(DATA EXTRACT):

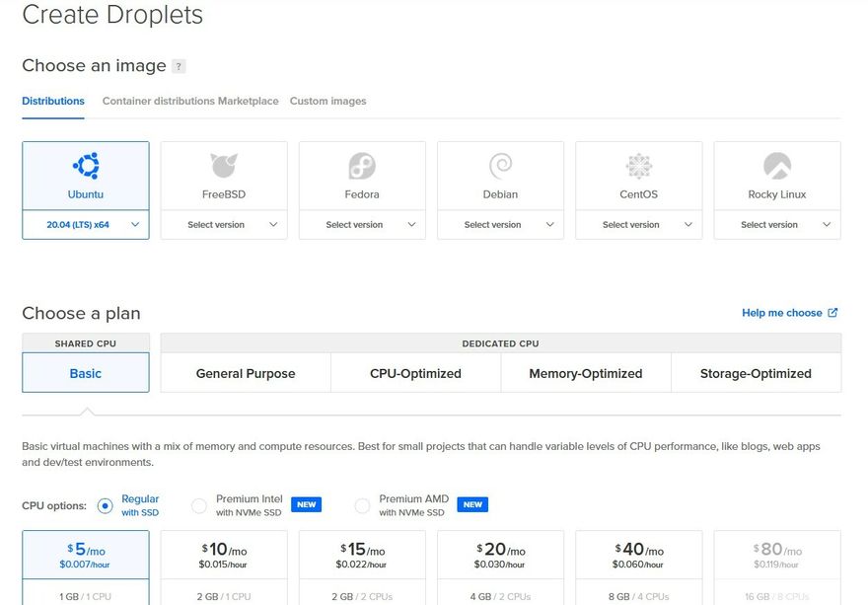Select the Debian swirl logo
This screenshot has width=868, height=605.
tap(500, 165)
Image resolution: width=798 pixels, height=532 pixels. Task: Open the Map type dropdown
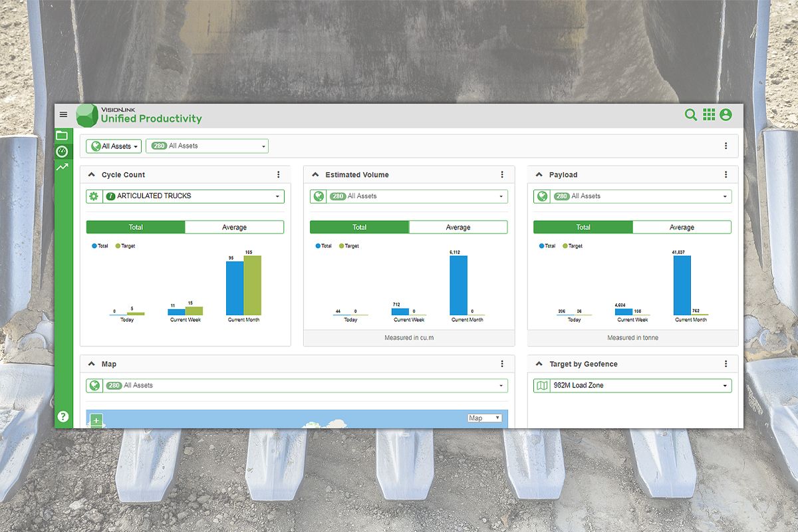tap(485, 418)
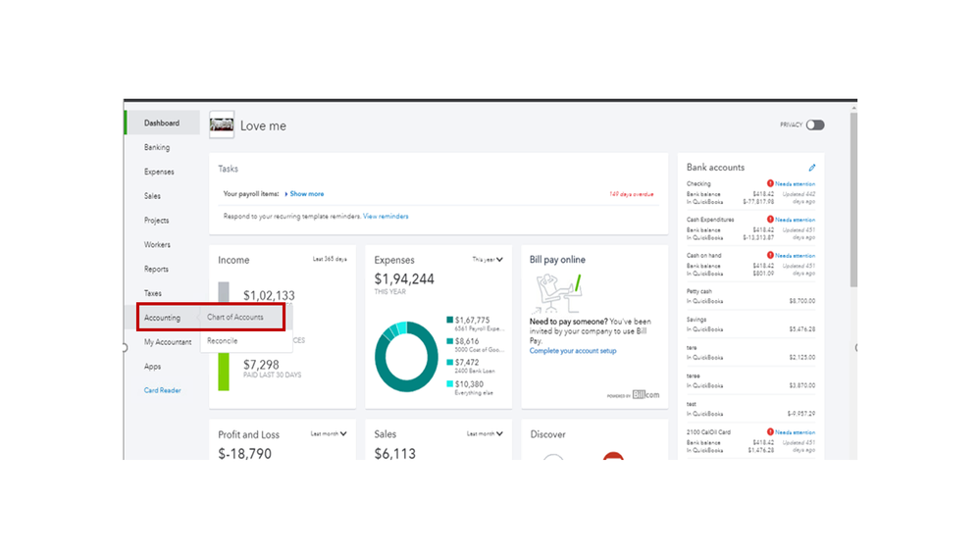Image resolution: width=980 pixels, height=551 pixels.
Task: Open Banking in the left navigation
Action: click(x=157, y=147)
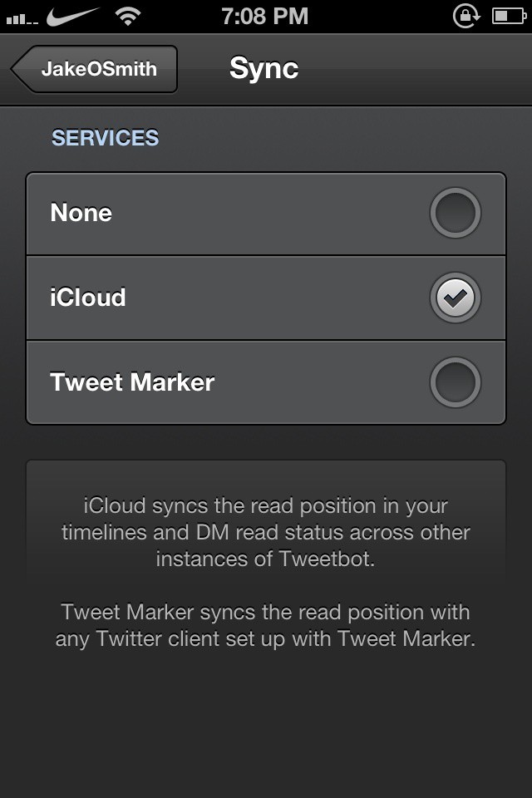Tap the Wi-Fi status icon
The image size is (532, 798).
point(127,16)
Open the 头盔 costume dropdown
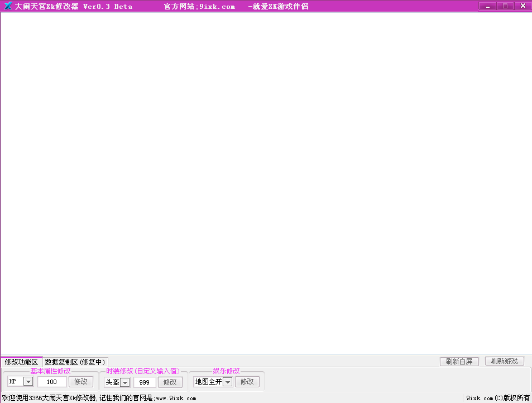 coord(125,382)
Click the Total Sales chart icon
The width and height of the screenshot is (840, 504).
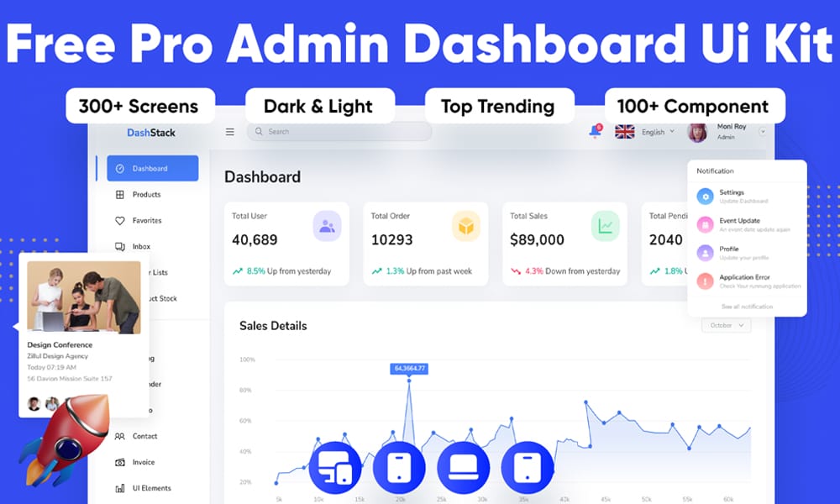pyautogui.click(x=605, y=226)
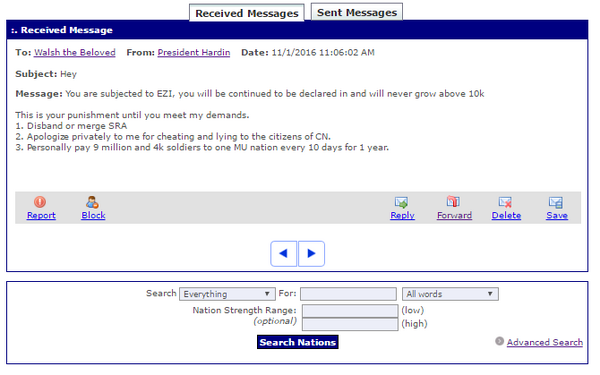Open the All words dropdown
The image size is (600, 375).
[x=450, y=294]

--

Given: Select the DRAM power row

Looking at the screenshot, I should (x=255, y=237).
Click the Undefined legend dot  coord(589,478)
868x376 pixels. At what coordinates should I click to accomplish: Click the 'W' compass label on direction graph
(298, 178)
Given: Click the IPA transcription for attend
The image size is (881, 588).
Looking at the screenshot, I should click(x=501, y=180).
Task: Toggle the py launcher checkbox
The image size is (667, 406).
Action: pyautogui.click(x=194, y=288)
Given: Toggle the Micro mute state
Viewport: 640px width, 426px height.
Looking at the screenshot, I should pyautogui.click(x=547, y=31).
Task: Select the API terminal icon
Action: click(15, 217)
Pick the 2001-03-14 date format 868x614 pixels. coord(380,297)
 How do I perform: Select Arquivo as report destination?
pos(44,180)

* * *

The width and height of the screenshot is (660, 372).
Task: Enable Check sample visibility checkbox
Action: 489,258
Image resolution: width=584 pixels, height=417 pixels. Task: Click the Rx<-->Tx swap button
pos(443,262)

(TRY IT): Apply a filter to the listing above so that only lines with "Toggle" are kept, and copy those lines.

(REPLY TO THE EXERCISE):
Task: Toggle the py launcher checkbox
Given: Toggle the Micro mute state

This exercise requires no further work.